Last thing - I need to take all those captured frames and compile them in a MP4 file, like I mentioned earlier. To do that, I run a loop in my console application (again, not very efficient):

while (true)
{
    StartPlayback(camera.items[0]);
    await Task.Delay(35000);

    List<byte[]> copyList = new List<byte[]>();
    videoStream.ForEach(x => copyList.Add(x));
    videoStream.Clear();

    DumpToFile(copyList, DateTime.Now.ToString("yyyy-dd-M--HH-mm-ss") + ".mp4");
}

Here, DumpToFile uses ffmpeg to post-process the raw data from the standard input, and outputs it to a file that is timestamped right in the name for easy consumption:

static void DumpToFile(List<byte[]> buffer, string filename)
{
    var startInfo = new ProcessStartInfo(@"D:\binaries\ready\ffmpeg.exe");
    startInfo.RedirectStandardInput = true;
    startInfo.RedirectStandardOutput = true;
    startInfo.RedirectStandardError = true;
    startInfo.UseShellExecute = false;

    var argumentBuilder = new List<string>();
    argumentBuilder.Add("-loglevel panic");
    argumentBuilder.Add("-f h264");
    argumentBuilder.Add("-i pipe:");
    argumentBuilder.Add("-c:v libx264");
    argumentBuilder.Add("-bf 0");
    argumentBuilder.Add("-pix_fmt yuv420p");
    argumentBuilder.Add("-an");
    argumentBuilder.Add(filename);

    startInfo.Arguments = String.Join(" ", argumentBuilder.ToArray());

    var _ffMpegProcess = new Process();
    _ffMpegProcess.EnableRaisingEvents = true;
    _ffMpegProcess.OutputDataReceived += (s, e) => { Debug.WriteLine(e.Data); };
    _ffMpegProcess.ErrorDataReceived += (s, e) => { Debug.WriteLine(e.Data); };

    _ffMpegProcess.StartInfo = startInfo;

    Console.WriteLine($"[log] Starting write to {filename}...");

    _ffMpegProcess.Start();
    _ffMpegProcess.BeginOutputReadLine();
    _ffMpegProcess.BeginErrorReadLine();

    for (int i = 0; i < buffer.Count; i++)
    {
        _ffMpegProcess.StandardInput.BaseStream.Write(buffer[i], 0, buffer[i].Length);
    }

    _ffMpegProcess.StandardInput.BaseStream.Close();

    Console.WriteLine($"[log] Writing of {filename} completed.");
}

Gluing all this together, I ran the app in its final form:

Running the console application capturing the Nest stream

Lo and behold, there was a new MP4 video waiting for me in the folder:

Camera output played in a MP4 video

I’m now able to sleep well right before 2021, knowing that I can store my own video freely on my own machine.

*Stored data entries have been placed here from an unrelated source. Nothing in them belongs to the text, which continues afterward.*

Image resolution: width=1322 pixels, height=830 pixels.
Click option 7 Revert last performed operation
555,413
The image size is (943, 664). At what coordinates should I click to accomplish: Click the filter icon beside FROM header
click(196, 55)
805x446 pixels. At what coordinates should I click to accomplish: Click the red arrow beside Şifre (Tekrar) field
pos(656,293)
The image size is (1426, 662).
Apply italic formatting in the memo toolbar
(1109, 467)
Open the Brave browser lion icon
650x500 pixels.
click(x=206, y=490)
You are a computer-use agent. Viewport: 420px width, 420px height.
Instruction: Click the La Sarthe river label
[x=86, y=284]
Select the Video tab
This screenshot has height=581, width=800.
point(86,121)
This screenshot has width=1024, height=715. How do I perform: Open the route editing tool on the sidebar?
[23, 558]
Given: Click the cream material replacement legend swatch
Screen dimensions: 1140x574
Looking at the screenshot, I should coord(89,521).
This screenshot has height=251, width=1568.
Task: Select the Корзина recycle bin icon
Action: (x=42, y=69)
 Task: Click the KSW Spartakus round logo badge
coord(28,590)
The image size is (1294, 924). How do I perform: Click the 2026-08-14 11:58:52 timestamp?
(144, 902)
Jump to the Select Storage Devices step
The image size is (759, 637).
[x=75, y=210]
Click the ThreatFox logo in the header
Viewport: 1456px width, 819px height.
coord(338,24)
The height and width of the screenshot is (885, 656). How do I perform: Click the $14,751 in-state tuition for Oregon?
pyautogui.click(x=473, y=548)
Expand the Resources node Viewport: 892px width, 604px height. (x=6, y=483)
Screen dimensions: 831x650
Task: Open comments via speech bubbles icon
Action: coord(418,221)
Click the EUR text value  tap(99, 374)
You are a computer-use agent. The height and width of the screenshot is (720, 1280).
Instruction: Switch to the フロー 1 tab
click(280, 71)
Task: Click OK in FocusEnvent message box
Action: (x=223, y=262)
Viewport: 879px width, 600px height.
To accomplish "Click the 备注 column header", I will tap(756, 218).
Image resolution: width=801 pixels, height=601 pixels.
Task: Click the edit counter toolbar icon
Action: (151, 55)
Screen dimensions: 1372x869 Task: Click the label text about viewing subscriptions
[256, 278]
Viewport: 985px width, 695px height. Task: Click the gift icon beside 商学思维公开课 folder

Up until the point Google makes a change to their APIs, rendering all the work above obsolete and useless.

Acknowledgments #

I’d like to express my sincerest thanks to the following folks:

  • Brandon McFarlin for providing some answers to less obvious questions around the ProtoBuf format that Nest was using through his extremely well-written TypeScript code.
  • Kerry Jiang for putting together a library to deal with WebSockets in C# that has pretty much all the tweaks one would need to get WSS requests working.
  • Mark Gravell for creating a protocol buffer library for .NET that removed a lot of the friction from the process.
  • Contributors to the foggycam project on GitHub - your feedback and issues over the years helped push me in the right direction.
  • Nest/Dropcam engineers for putting together a nice API to stream videos.

Conclusion #

This was a fun project to build - I’ve learned a lot about WebSockets, have a better grasp of the ProtoBuf format, and I finally pushed myself to get out of the comfort of the HTTP API bubble. I want to end this article by saying that this project is just that - an exploration space. You should not use it for any critical workloads, such as home security or proactive alerting, because it’s not stable, and might have unintended behaviors. Use at your own risk!